Das Finanzierungsleasing sieht sowohl die Miete als auch eine Kaufoption nach Ablauf des Leasingvertrages vor, das operative Leasing bezieht sich ausschließlich auf die Nutzung des Objektes während der Vertragslaufzeit. Leasingverträge sind prinzipiell mit Mietverträgen vergleichbar, wobei der Unterschied darin liegt, dass der Leasingnehmer für die Wartungs- und Instandsetzungsleistung verantwortlich ist und die Sach- und Preisgefahr trägt. Nach Ablauf des Leasingvertrages wird das geleaste Objekte an den Leasinggeber zurückgegeben, der das Objekt seinerseits an den Leasingnehmer oder an Dritte verkaufen kann. Die Vorteile von Leasing liegen darin, dass das Objekt ohne Vorleistungen oder Zahlung einer großen Einmalsumme genutzt werden und nach Ablauf des Vertrages an den Leasinggeber zurückgegeben werden kann.

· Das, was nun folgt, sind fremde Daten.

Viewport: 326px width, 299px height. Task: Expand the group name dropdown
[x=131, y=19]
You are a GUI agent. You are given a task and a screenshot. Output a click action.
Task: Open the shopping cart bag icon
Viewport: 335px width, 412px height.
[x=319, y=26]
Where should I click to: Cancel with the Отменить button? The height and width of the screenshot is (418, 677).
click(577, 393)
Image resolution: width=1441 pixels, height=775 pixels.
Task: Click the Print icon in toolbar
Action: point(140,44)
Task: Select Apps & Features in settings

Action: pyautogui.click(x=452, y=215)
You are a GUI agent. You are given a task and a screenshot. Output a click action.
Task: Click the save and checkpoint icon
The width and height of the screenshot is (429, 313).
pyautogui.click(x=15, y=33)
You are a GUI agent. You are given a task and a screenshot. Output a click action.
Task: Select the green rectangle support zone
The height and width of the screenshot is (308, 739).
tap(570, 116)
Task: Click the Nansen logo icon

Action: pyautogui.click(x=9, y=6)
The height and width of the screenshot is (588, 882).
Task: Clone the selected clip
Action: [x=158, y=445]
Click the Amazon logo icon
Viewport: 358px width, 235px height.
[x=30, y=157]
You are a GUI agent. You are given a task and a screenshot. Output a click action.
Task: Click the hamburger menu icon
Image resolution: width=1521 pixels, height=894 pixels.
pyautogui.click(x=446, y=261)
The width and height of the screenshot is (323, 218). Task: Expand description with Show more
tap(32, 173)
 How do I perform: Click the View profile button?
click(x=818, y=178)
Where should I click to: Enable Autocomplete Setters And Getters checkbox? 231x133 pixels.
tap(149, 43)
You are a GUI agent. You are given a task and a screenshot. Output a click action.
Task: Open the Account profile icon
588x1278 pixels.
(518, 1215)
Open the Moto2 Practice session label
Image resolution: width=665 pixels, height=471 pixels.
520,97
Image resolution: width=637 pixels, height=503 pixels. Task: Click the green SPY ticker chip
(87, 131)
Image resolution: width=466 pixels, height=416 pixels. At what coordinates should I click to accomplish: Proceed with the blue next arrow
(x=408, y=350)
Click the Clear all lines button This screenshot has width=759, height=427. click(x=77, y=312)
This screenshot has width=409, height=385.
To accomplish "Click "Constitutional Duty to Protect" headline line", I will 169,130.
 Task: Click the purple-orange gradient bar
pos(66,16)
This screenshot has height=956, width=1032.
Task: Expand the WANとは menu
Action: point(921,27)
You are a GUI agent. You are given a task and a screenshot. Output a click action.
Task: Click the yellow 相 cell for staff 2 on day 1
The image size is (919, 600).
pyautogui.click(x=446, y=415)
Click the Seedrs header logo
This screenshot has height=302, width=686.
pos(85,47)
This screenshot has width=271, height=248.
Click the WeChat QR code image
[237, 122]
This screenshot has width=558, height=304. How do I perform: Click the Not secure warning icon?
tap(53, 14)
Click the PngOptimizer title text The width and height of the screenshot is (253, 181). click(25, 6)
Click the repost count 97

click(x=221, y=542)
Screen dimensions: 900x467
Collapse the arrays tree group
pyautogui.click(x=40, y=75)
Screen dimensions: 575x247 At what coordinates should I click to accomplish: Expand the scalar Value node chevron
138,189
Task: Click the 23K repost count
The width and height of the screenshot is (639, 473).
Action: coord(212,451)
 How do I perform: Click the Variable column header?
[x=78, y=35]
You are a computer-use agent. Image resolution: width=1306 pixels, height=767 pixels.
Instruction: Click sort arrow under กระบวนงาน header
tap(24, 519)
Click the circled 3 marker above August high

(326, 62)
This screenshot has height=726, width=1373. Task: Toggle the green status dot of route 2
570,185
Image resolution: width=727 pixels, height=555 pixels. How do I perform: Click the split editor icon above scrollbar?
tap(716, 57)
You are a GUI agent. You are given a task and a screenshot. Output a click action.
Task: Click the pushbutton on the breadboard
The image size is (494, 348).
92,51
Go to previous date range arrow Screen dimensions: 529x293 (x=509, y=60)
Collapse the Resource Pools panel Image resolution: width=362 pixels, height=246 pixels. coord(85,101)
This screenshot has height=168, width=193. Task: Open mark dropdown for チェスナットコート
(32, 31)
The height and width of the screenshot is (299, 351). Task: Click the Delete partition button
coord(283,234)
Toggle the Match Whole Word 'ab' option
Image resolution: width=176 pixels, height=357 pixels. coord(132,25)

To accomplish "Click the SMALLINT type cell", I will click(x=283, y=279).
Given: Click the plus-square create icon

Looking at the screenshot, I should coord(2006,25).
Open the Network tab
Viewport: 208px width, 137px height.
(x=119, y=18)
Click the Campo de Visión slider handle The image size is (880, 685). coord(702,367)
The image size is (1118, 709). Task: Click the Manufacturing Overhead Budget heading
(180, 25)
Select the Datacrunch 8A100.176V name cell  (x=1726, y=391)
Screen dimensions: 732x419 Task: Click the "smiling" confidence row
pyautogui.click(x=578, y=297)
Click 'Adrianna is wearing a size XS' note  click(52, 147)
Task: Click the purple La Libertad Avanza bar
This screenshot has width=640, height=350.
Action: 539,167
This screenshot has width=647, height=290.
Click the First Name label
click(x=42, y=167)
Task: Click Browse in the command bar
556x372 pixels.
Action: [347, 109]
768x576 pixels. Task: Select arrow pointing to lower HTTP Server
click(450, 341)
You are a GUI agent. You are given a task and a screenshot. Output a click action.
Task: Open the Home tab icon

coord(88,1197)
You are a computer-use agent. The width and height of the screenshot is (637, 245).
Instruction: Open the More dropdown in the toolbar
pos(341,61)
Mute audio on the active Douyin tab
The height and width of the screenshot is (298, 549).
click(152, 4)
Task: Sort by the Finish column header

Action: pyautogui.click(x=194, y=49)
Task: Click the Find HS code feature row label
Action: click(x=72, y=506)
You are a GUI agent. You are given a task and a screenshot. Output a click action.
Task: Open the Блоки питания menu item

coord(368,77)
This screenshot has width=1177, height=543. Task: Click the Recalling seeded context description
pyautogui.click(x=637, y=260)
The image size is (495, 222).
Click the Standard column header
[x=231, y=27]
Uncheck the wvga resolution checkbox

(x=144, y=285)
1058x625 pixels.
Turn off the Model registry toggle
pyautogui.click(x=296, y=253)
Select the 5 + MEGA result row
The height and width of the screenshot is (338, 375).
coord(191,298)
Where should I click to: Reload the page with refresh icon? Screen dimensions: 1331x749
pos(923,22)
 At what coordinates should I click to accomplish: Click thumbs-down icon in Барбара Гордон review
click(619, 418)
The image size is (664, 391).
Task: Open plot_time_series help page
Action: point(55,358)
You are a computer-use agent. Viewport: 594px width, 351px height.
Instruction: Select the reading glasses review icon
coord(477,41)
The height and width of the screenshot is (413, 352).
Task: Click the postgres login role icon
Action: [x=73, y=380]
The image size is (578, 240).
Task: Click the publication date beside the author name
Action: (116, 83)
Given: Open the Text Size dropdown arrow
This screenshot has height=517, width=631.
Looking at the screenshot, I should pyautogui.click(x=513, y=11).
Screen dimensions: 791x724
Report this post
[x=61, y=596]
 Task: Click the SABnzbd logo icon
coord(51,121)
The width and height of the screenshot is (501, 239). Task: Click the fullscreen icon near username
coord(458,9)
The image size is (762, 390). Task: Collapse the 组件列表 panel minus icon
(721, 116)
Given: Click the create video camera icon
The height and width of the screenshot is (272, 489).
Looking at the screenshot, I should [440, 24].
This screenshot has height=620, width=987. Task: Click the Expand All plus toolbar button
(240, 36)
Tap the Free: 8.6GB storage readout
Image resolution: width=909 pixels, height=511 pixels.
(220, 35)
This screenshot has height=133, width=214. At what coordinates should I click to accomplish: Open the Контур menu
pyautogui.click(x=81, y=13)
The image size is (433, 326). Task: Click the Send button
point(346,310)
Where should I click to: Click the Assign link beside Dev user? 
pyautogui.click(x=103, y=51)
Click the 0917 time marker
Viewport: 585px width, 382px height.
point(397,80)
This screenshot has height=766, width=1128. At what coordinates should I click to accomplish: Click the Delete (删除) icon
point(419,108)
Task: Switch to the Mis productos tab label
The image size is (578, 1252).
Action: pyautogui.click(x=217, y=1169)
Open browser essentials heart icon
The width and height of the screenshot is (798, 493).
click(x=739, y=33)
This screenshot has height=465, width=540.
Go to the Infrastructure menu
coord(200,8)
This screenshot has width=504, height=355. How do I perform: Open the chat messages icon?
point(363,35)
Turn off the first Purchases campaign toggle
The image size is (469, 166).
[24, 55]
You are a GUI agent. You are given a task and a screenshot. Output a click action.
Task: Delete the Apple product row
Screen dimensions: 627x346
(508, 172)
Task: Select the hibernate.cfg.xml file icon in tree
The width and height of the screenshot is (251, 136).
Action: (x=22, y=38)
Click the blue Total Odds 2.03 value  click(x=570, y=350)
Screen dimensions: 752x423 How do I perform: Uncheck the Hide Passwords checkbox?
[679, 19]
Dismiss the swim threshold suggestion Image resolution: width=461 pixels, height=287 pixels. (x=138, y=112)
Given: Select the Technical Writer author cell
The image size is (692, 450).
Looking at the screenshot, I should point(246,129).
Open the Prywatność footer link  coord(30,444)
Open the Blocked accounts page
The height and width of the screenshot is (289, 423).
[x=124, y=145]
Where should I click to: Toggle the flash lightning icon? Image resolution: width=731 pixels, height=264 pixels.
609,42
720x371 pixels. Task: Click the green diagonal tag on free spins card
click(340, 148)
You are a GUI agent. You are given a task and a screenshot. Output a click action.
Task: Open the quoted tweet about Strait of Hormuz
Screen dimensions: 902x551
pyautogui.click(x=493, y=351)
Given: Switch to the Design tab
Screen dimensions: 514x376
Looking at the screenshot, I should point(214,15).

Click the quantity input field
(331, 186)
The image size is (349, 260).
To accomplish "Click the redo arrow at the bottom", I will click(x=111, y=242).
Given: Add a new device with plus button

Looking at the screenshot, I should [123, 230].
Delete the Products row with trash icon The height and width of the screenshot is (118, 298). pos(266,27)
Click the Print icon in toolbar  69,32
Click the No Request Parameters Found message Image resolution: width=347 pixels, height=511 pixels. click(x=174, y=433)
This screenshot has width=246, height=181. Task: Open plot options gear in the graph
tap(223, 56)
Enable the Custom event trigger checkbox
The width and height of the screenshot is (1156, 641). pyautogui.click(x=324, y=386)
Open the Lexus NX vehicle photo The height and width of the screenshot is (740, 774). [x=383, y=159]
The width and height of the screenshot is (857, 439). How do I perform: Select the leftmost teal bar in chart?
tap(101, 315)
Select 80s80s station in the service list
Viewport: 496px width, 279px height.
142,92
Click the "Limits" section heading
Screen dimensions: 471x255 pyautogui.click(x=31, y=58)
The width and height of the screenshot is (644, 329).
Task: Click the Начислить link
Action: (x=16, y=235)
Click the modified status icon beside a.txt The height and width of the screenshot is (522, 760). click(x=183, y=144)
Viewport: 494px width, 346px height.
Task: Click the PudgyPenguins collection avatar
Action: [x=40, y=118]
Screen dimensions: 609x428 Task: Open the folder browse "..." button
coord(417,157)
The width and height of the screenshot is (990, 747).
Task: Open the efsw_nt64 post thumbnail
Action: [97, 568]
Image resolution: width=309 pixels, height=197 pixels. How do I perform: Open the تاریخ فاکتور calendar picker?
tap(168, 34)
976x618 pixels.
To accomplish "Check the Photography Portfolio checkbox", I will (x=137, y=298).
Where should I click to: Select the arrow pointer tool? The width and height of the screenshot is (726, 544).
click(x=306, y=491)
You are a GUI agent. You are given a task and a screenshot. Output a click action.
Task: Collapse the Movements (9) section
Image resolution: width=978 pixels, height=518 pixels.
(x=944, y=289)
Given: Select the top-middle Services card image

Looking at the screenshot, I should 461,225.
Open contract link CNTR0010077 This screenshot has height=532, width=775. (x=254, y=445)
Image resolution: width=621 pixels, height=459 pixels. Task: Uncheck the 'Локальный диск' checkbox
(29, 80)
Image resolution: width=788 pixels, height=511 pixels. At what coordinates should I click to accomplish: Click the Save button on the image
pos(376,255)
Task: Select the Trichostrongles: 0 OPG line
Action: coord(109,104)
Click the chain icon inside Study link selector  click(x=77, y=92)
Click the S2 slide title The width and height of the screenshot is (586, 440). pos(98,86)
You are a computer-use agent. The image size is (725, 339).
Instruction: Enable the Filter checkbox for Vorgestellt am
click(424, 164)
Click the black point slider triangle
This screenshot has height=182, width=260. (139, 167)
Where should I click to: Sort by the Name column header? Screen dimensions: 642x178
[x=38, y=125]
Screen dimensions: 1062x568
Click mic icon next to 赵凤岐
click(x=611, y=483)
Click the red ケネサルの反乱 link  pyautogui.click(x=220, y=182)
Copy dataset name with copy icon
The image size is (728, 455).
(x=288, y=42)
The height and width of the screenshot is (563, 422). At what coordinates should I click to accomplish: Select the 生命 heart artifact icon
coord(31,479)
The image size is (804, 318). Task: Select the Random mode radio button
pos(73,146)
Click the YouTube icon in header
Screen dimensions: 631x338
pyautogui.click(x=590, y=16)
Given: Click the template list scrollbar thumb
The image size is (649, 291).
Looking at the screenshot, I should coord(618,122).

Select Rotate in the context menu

Zudem können Leasingraten als Betriebsausgaben steuerlich geltend gemacht werden. Die Nachteile von Leasing sind jedoch, dass der Leasingnehmer keinerlei Eigentumsrechte erwirbt, das Leasinggut bei kurzfristigem Liquiditätsbedarf also beispielsweise auch nicht veräußern kann und die Leasingraten auch dann bezahlen muss, wenn das geleaste Objekt defekt ist oder nicht genutzt wird. Zudem sind die Gesamtkosten des Leasings, die während des gesamten Zeitraumes anfallen, im Vergleich zu einem Kauf des Objektes, unabhängig davon ob eigen- oder fremdfinanziert, meist höher.